(Screen grounding examples)
-------
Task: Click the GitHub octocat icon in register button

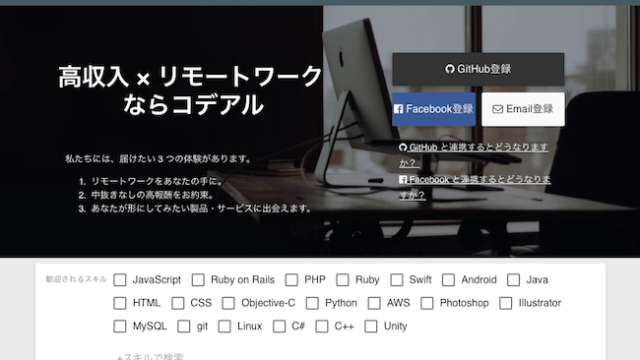Action: (x=449, y=69)
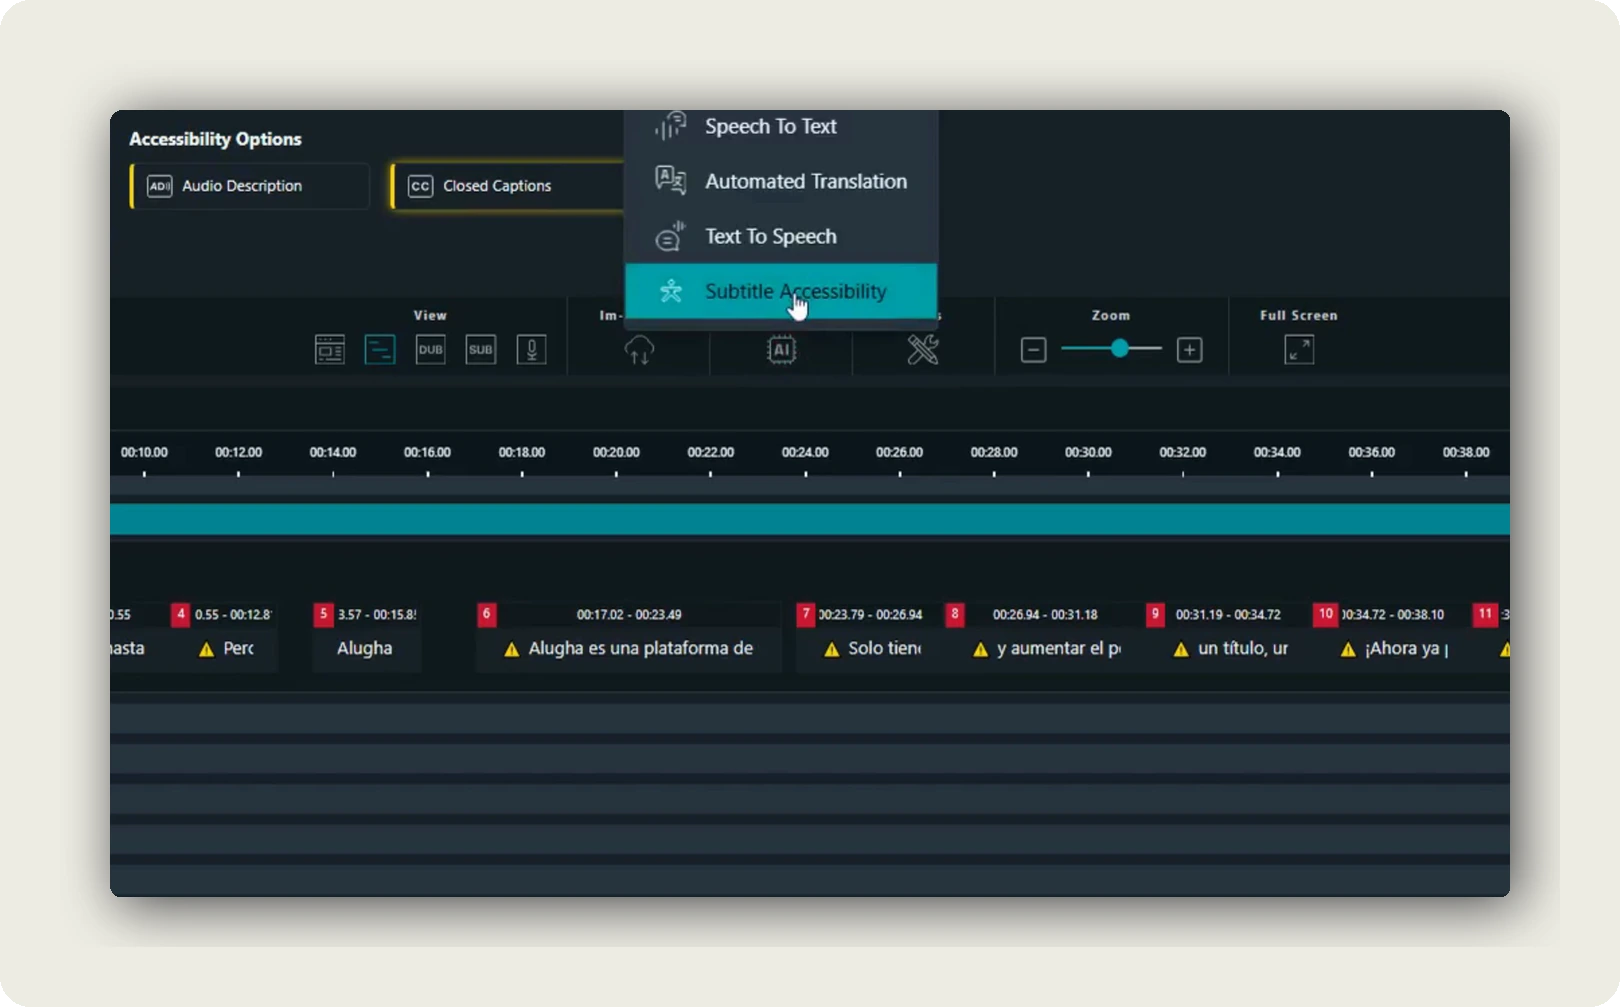Select the SUB view icon

(x=480, y=349)
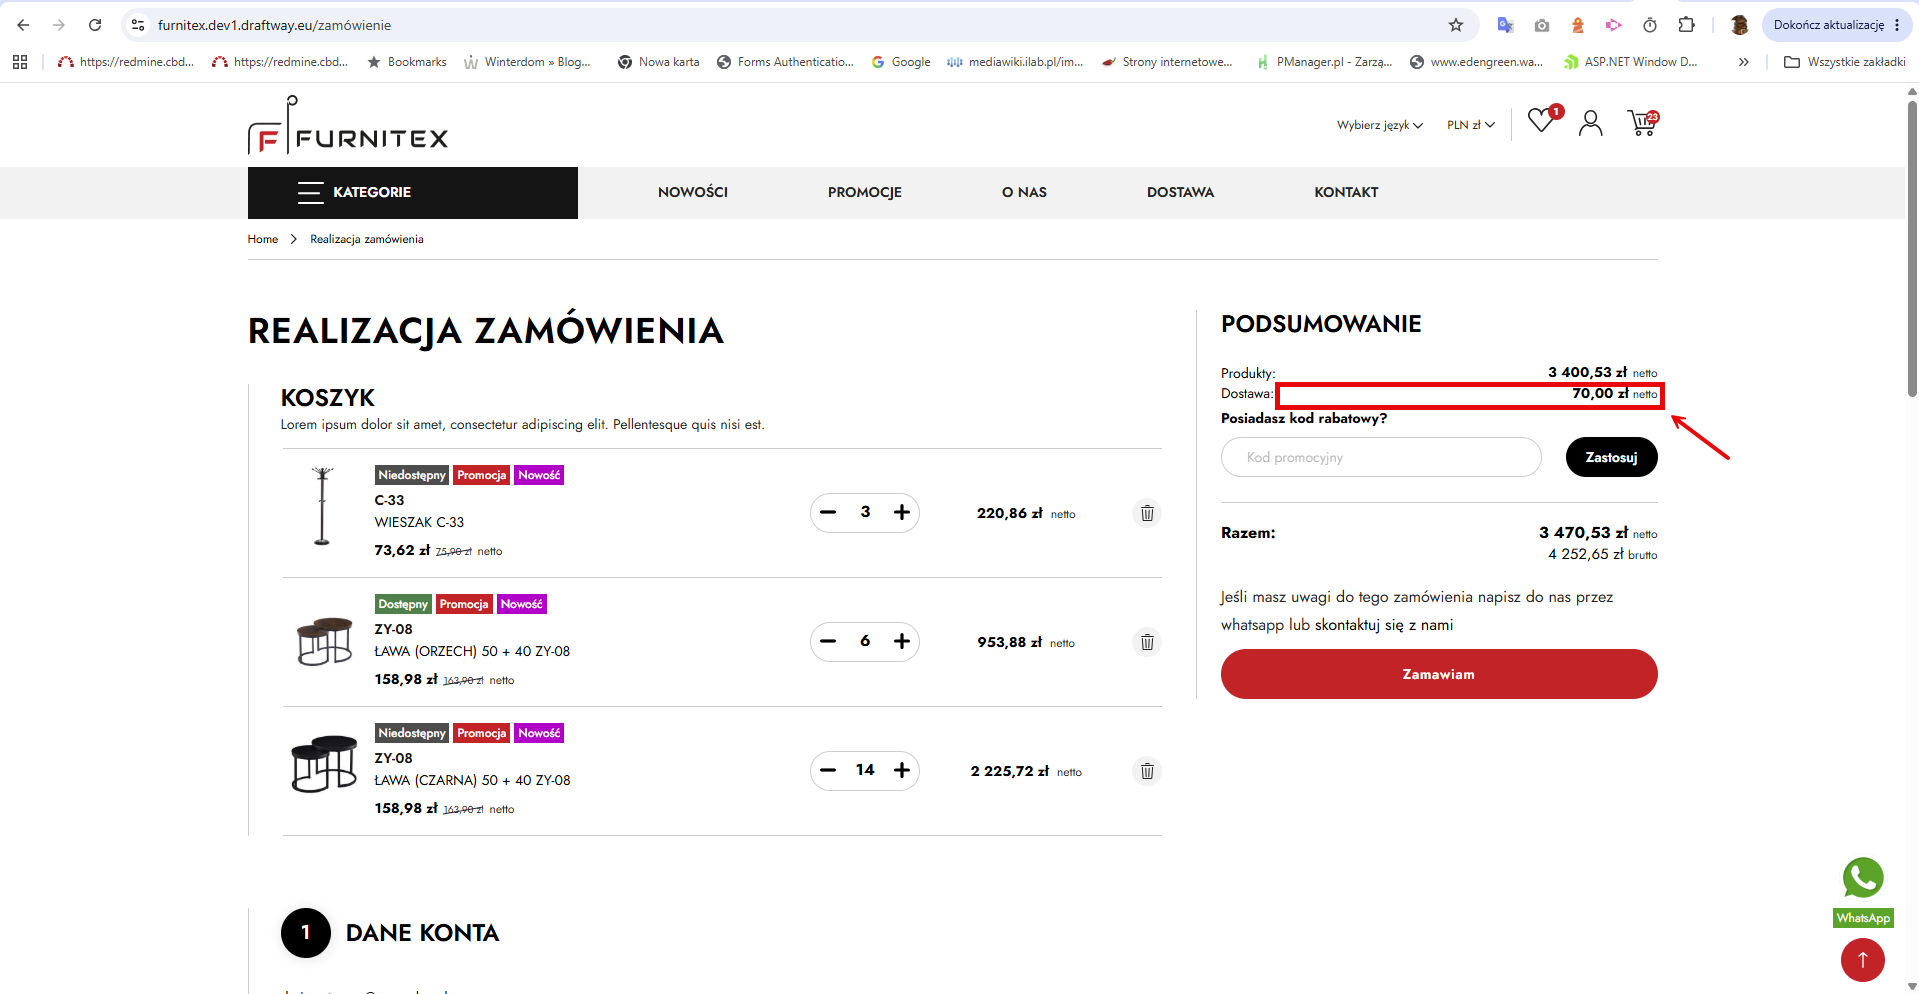Image resolution: width=1919 pixels, height=994 pixels.
Task: Decrease ŁAWA (ORZECH) quantity with minus
Action: (x=828, y=641)

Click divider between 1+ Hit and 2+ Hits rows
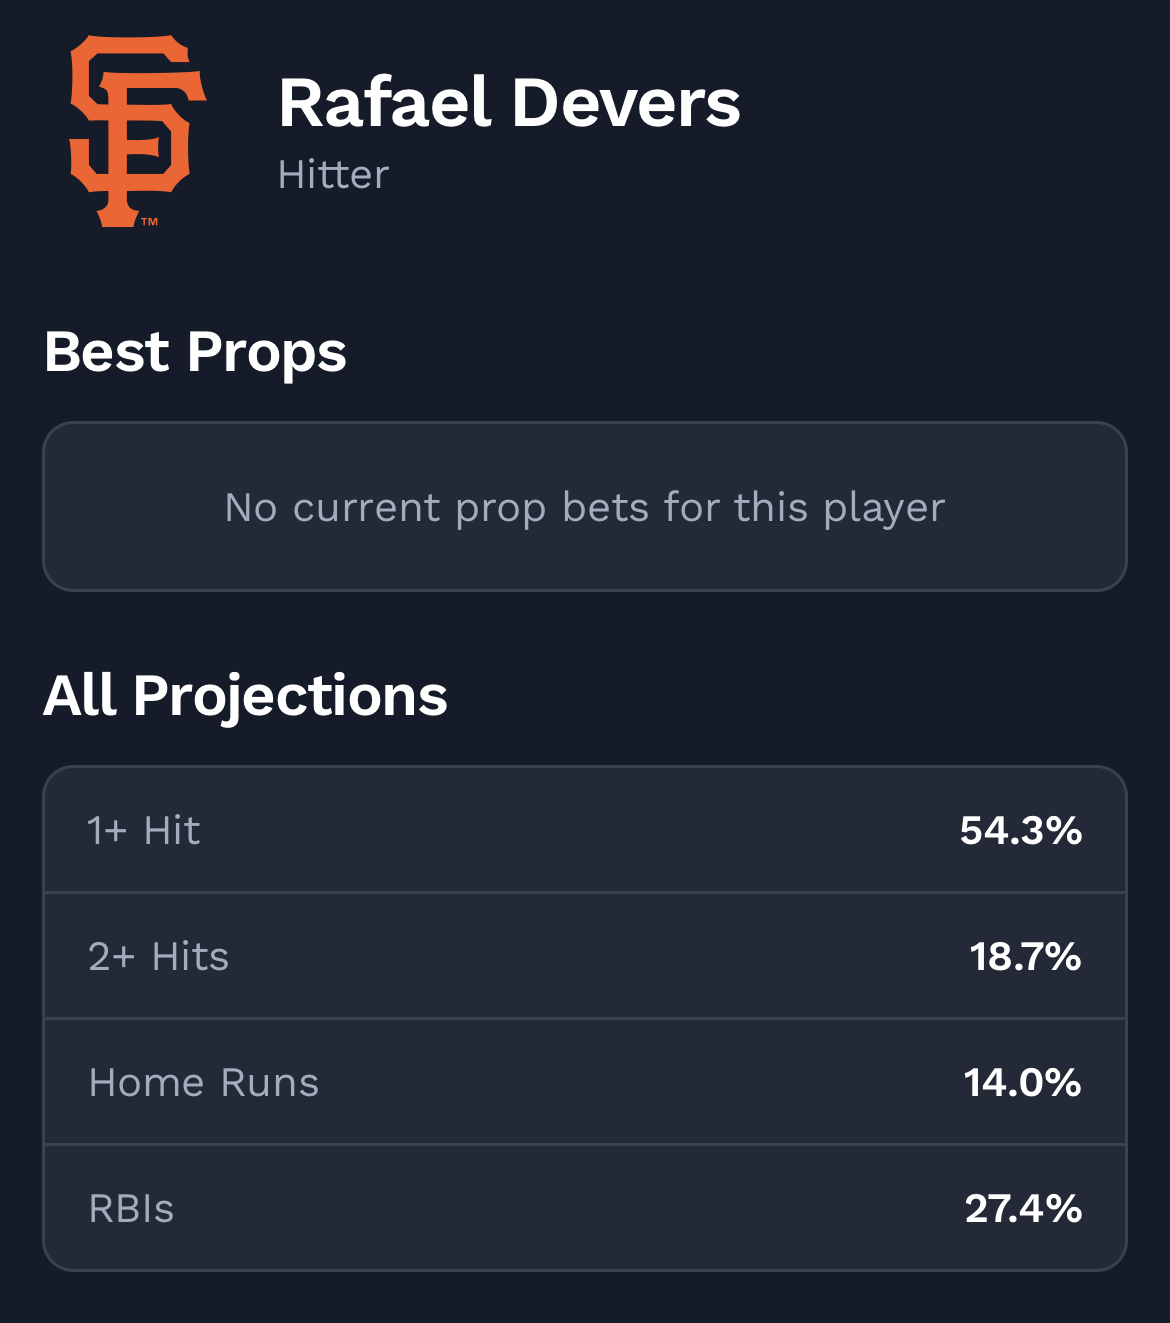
-------
= Given exercise =
Could you rewrite the lines above, swapping each "Click" for "Tap" and leaving everything else as it is? Omit the pictures from your answer.

= Written reply =
Task: Tap the GitHub octocat icon in register button

Action: (x=449, y=69)
Select the SUB view icon

(x=480, y=349)
Image resolution: width=1919 pixels, height=994 pixels.
Task: Decrease ŁAWA (ORZECH) quantity with minus
Action: (x=828, y=641)

Tap divider between 1+ Hit and 2+ Hits rows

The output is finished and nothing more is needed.